Does it matter that policy makers are beginning to experience populist resistance? Unfortunately, resistance as it exists now, is quite ill defined. Too much confusion exists all around, as to how faulty fiscal and monetary policy contribute to existing problems. Few citizens can scarcely discern the importance of accurate monetary representation. It doesn't help that some publicly argue that money is not even "real", even as money is required for the most central aspects of our lives. Where to begin? I decided to do a quick review of some common reference points, and compare them. The FT Lexicon describes the real economy as:
The part of the economy that is concerned with actually producing goods and services, as opposed to the part of the economy that is concerned with buying and selling on the financial markets.First, note that even though the above description of a real economy includes both public and private enterprise, it is incomplete in the sense of measured real GDP (RGDP), which includes the ongoing activity of financial markets. That's quite a difference in interpretation, regarding what is real. When I next googled RGDP, Investopedia redirected me to GDP, as " a broad measurement of a nation's overall economic activity."
In all of this, it's not hard to see how the uninitiated could get a headache, trying to decipher a story line as to existing wealth and activity which could be considered the domain of governments, Main Street, or Wall Street. Even if the underlying stories existed in picture form, finance would act as a thick layer of paint which coats each canvas.
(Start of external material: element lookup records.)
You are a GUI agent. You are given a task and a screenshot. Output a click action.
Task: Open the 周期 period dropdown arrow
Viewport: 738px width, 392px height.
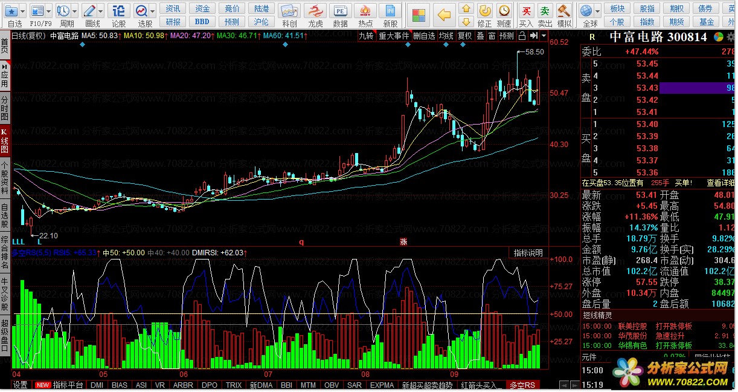tap(75, 11)
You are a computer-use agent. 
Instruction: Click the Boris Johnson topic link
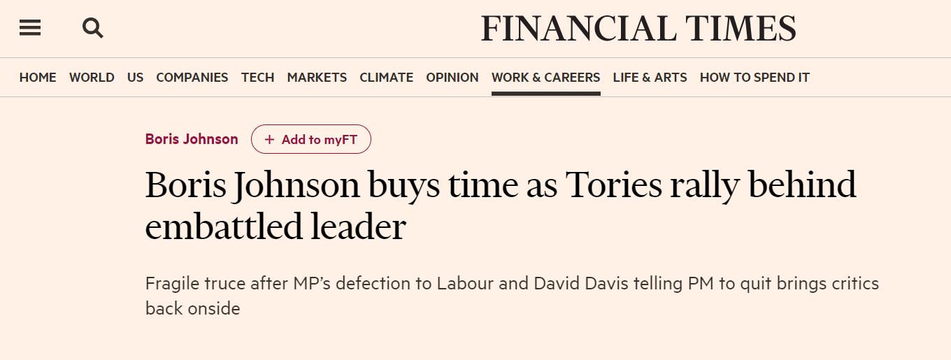point(192,139)
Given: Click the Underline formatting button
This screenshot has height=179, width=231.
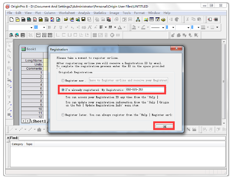Looking at the screenshot, I should pos(60,28).
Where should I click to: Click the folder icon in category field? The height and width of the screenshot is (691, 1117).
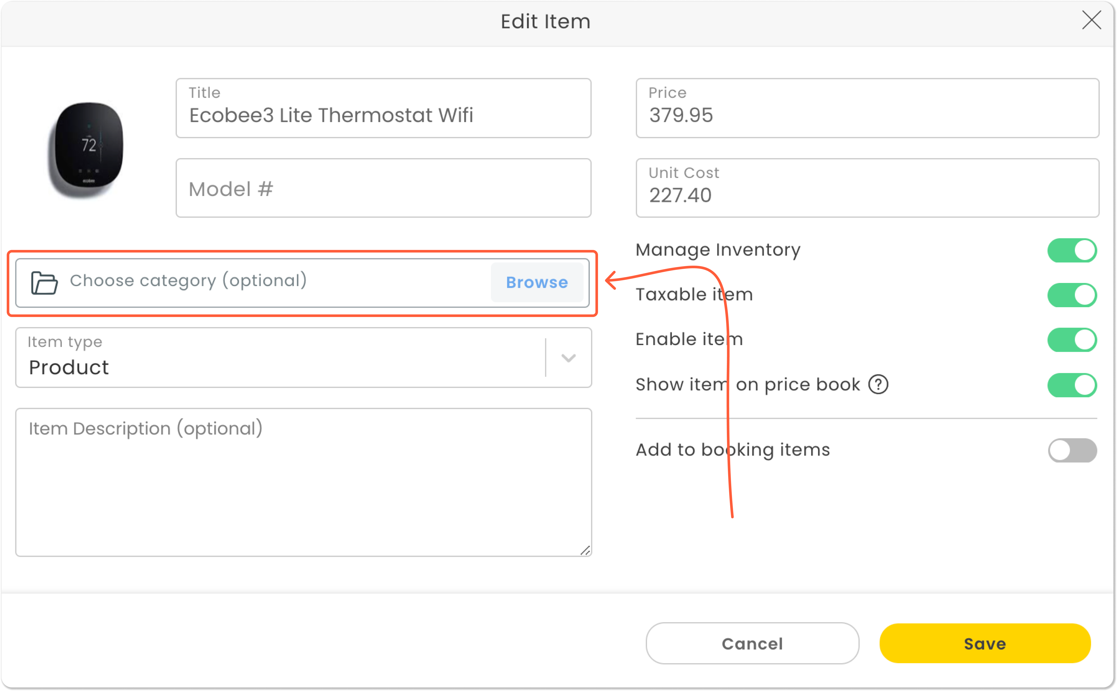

Among these already confusing components, one finds the supply side economics which previously held such promise for long term growth. While the term is used by advocates of private sector activity such as myself, plenty of government engagement is involved, nonetheless. From Wikipedia:
Supply side economics is a macroeconomic theory which argues that economic growth can be most effectively created by investing in capital and by lowering the barriers on the production of goods and services.This opening sentence sounds quite promising. However, how long has it been since society elected to invest in human capital so as to lower barriers for services production? I'm reminded of a recent comment from Arnold Kling:
One of my fantasies is of a classroom in which a tenured professor at an accredited institution of higher learning says "We must have free trade", and a few students leap out of their chairs and shout "You first!"Too many supply side policies support pro business (both public and private) intentions, instead of assisting pro market growth. Consequently, citizens are now less trusting of an approach which could have created positive results for all concerned. Even though I identify as a supply sider, I find myself frustrated by supply side policies which mostly rearrange already existing wealth, instead of creating a more accessible marketplace.
Last but certainly not least for this post, are structural concerns, which were addressed by Wikipedia with structural change.
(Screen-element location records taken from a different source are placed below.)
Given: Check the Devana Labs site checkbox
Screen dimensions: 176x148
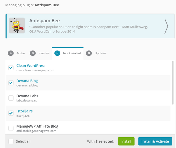Looking at the screenshot, I should [11, 98].
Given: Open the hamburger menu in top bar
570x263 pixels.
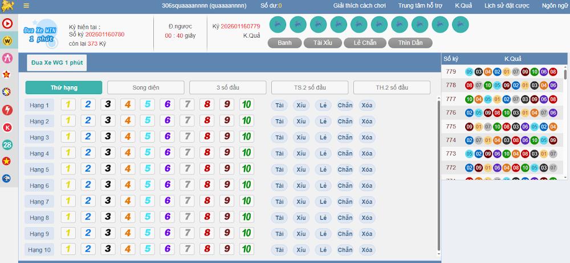Looking at the screenshot, I should coord(26,6).
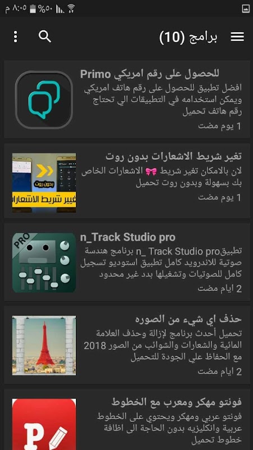
Task: Tap the برامج (10) page title
Action: pyautogui.click(x=188, y=37)
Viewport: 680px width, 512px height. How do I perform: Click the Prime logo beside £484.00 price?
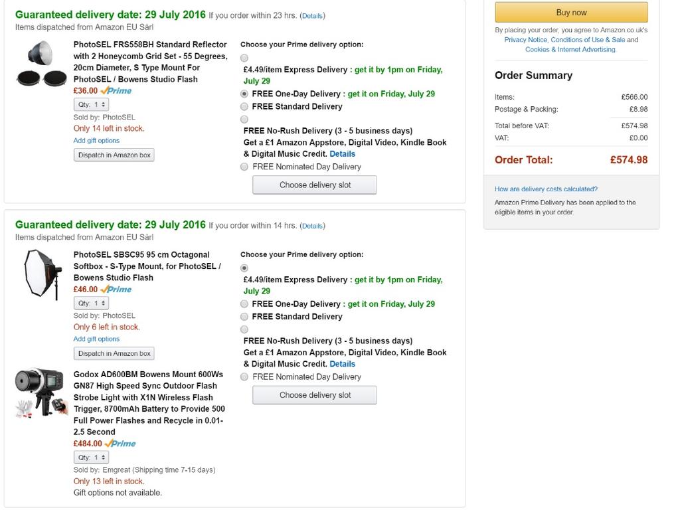120,444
In economics, structural change is a shift or change in the basic ways a market or economy functions or operates...Historically, structural change has not always been strictly for the better.Regular readers are quite familiar with my attention to structural factors, which pose substantial challenges in terms of long term growth potential. Still, it would be easier to develop a simple story line about the present inadequacies of asymmetric compensation, were it not for the fact that central bankers are still compounding the economic pressures which nations already face. It's time for a regime change.